# [To do]
All entries should be copied exactly; the pictures stay out.
── Record extracts
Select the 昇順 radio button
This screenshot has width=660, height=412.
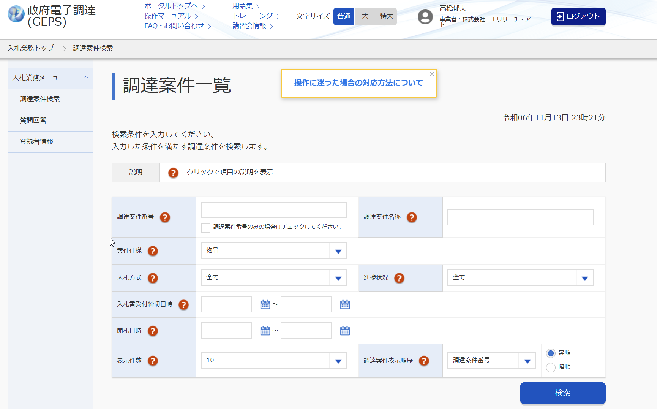point(551,353)
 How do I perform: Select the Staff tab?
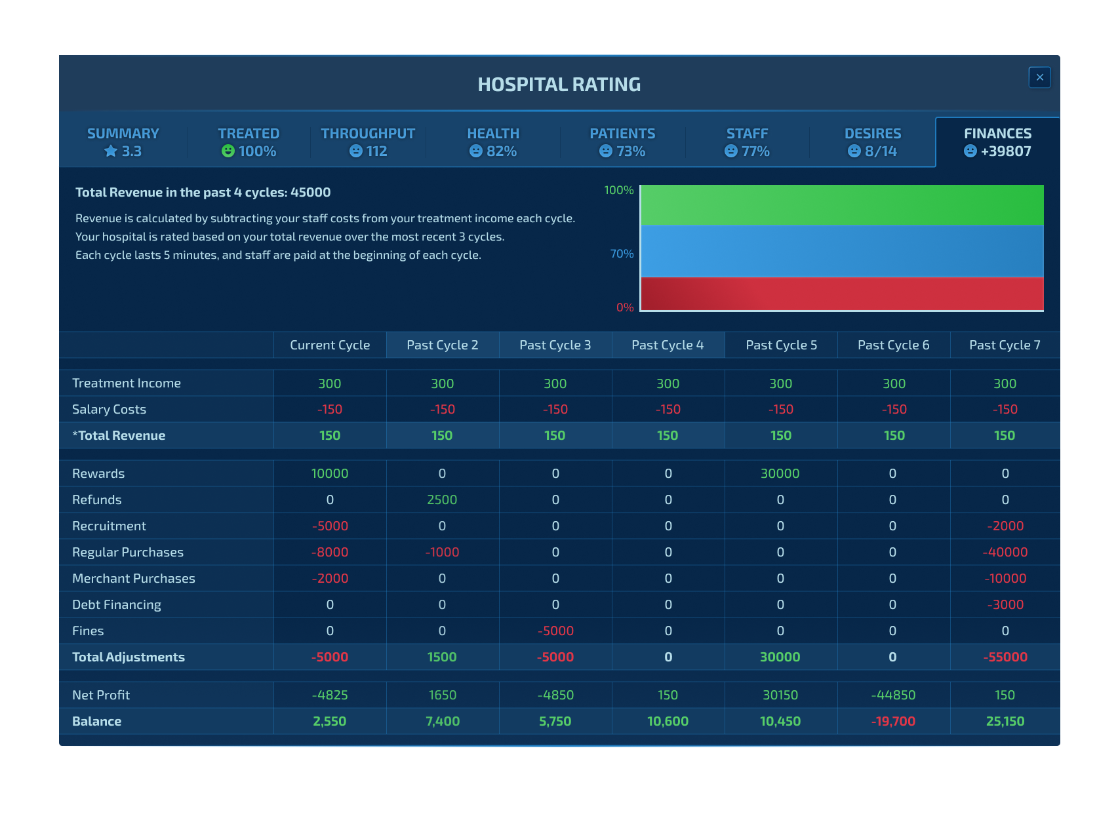tap(747, 142)
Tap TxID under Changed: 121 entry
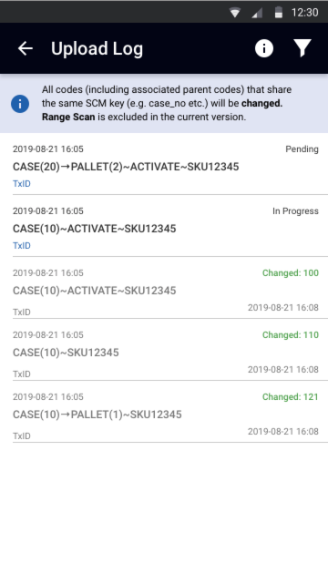328x584 pixels. point(22,435)
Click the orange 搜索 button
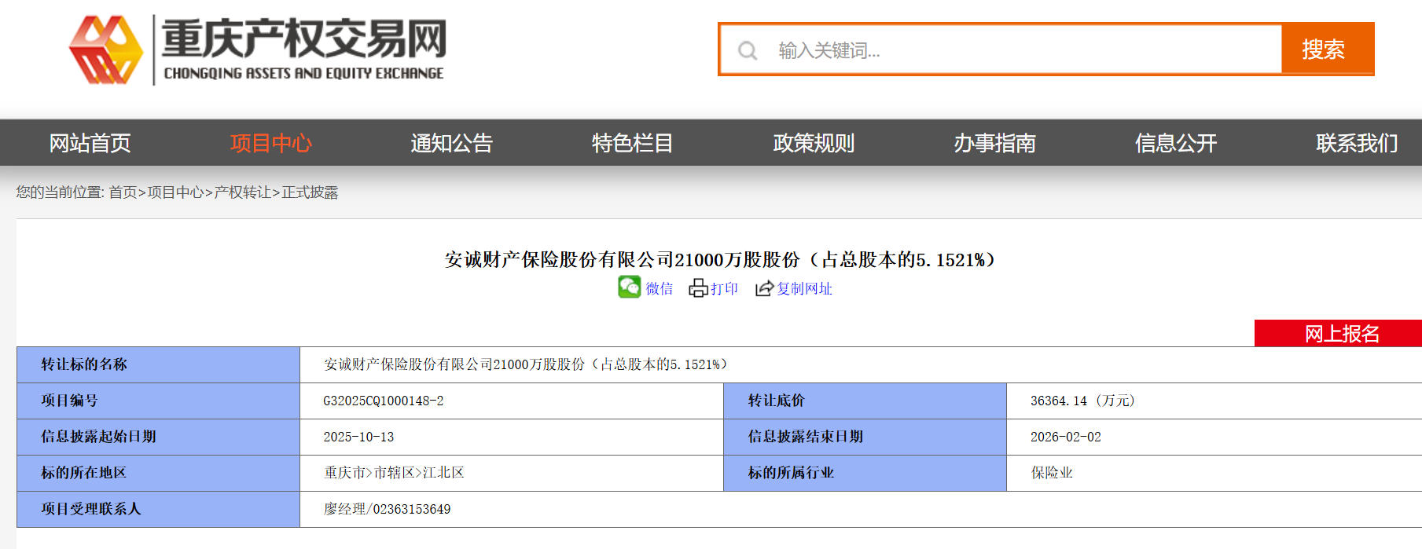 point(1327,49)
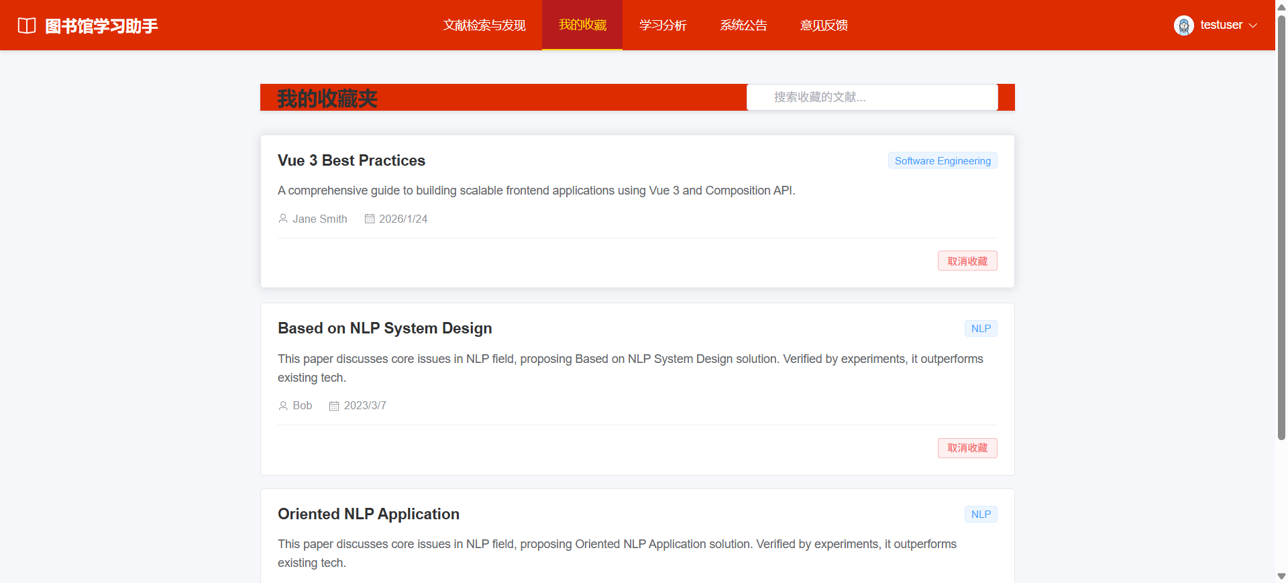Expand the testuser dropdown arrow
The image size is (1288, 583).
pyautogui.click(x=1253, y=25)
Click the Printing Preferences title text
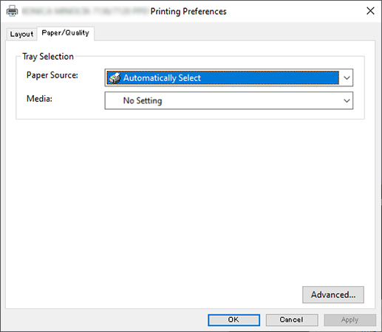The height and width of the screenshot is (332, 382). [x=188, y=11]
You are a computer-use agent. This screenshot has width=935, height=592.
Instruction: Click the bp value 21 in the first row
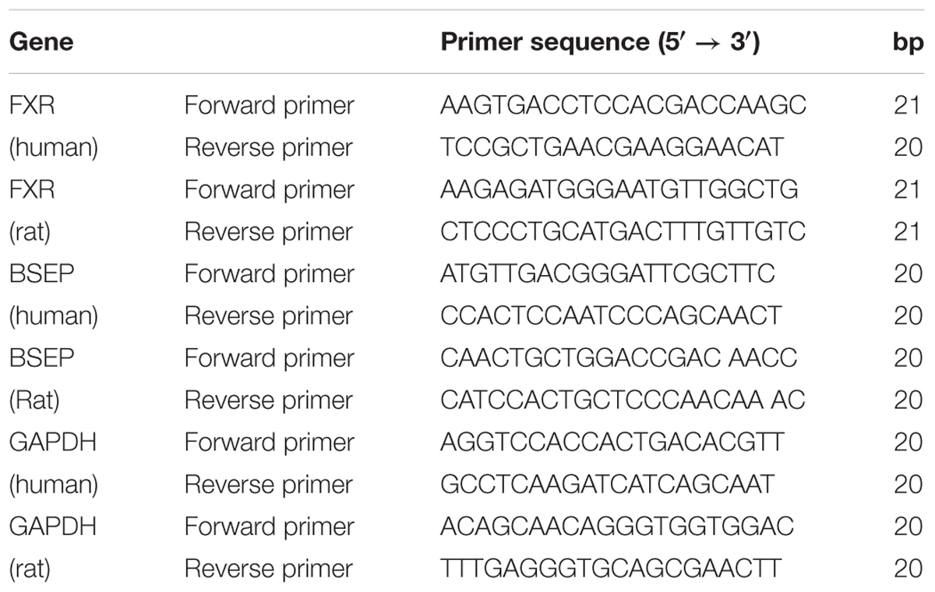pos(909,105)
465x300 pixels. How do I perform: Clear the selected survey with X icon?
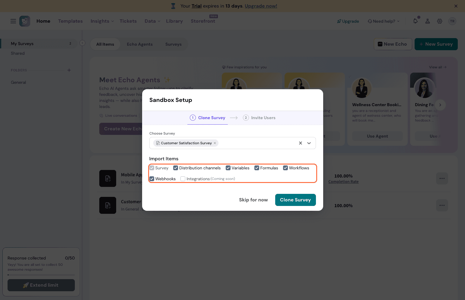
────
# [Task output]
Select the 昇順 radio button
This screenshot has width=660, height=412.
point(551,353)
 How do I perform: Select the Staff tab?
tap(747, 142)
Tap TxID under Changed: 121 entry
328x584 pixels. point(22,435)
Click the orange 搜索 button
 point(1327,49)
Expand the testuser dropdown arrow
The image size is (1288, 583).
pyautogui.click(x=1253, y=25)
Click the Printing Preferences title text
The height and width of the screenshot is (332, 382). [x=188, y=11]
You are a computer-use agent. This screenshot has width=935, height=592.
Instruction: Click the bp value 21 in the first row
pos(909,105)
465x300 pixels. How do I perform: Clear the selected survey with X icon?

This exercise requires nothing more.